Without the images, reproduce every entry exactly.

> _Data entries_
————

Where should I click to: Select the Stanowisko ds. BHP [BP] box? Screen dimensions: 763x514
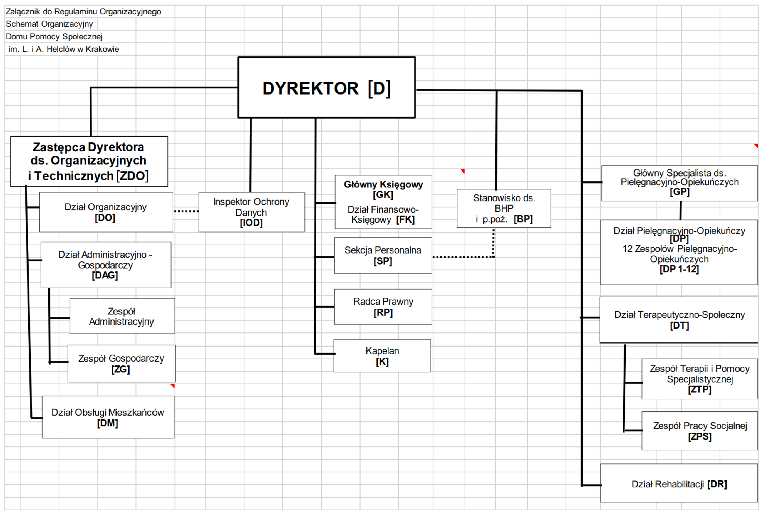click(504, 208)
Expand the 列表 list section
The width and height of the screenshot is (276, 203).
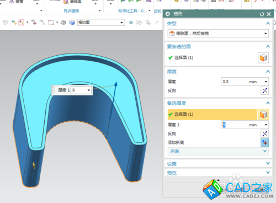click(x=218, y=151)
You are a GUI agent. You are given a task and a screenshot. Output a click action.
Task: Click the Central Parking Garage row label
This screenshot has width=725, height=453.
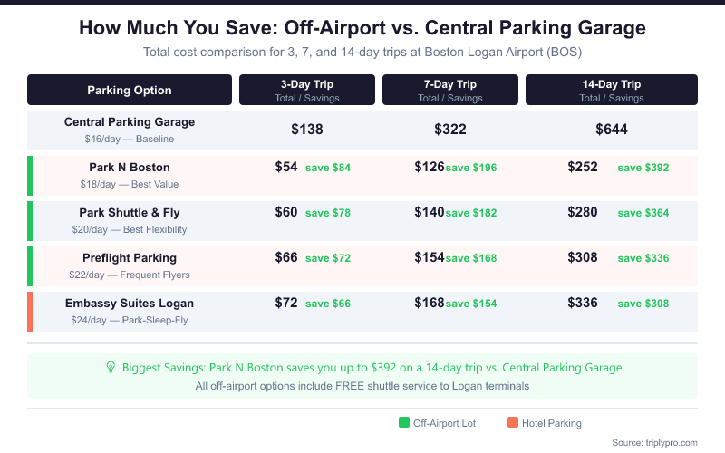[x=130, y=122]
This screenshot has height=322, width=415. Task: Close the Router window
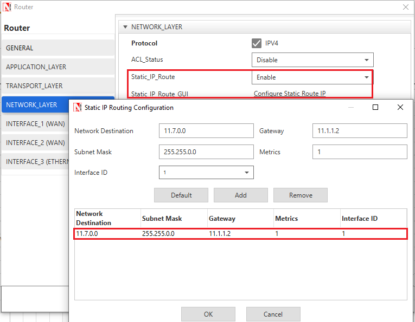[405, 7]
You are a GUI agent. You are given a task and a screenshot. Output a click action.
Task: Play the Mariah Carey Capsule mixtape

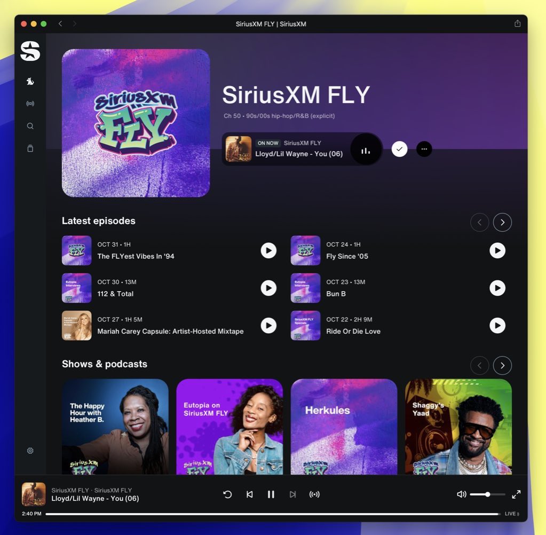[x=268, y=326]
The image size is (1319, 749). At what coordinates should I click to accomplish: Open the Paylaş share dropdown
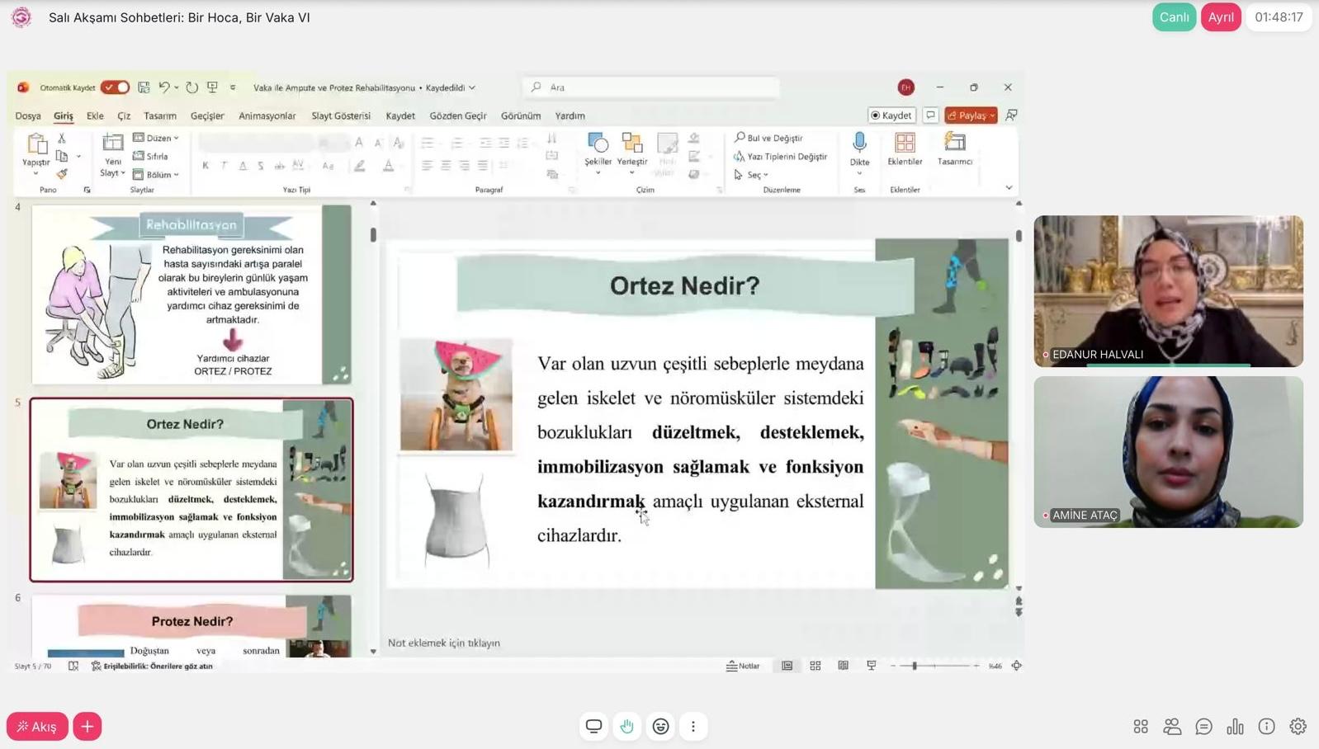click(x=971, y=115)
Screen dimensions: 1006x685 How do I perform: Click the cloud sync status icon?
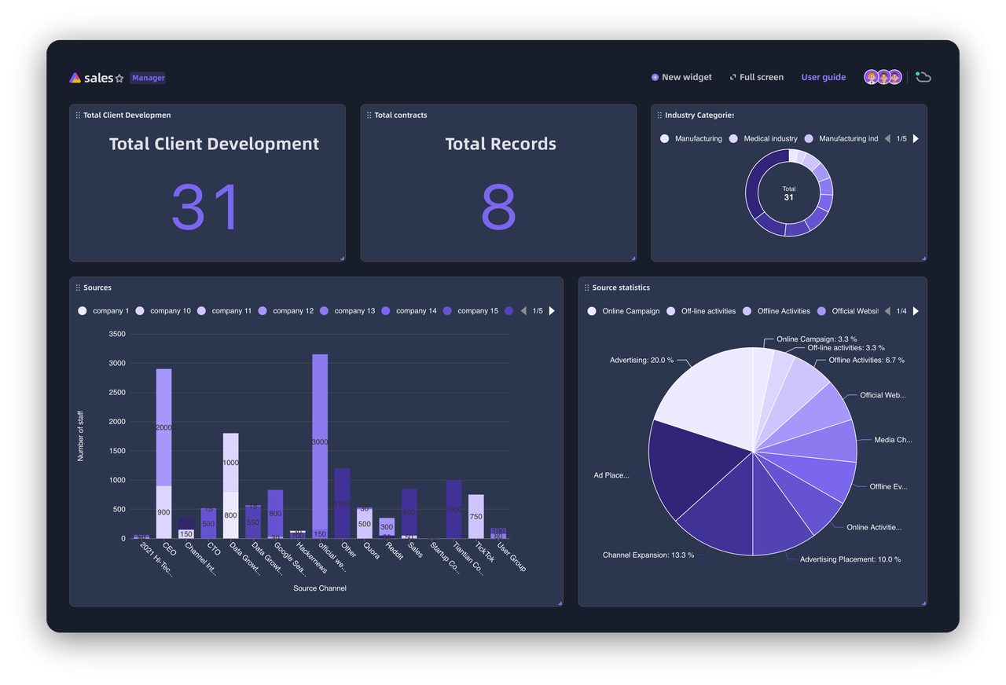pos(923,77)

————

> _EXERCISE SOLUTION_
Where should I click to: Select the Stanowisko ds. BHP [BP] box? Screen dimensions: 763x514
click(504, 208)
Expand the 列表 list section
The width and height of the screenshot is (276, 203).
click(x=218, y=151)
You are a GUI agent. You are given a task and a screenshot. Output a click action.
Task: Click the Central Parking Garage row label
This screenshot has width=725, height=453.
[x=130, y=122]
This screenshot has height=322, width=415. Task: Close the Router window
[405, 7]
You are a GUI agent. You are given a task and a screenshot. Output a click action.
Task: Play the Mariah Carey Capsule mixtape

[x=268, y=326]
The image size is (1319, 749). At what coordinates should I click to accomplish: Open the Paylaş share dropdown
click(x=971, y=115)
Screen dimensions: 1006x685 How do I perform: Click the cloud sync status icon?
pos(923,77)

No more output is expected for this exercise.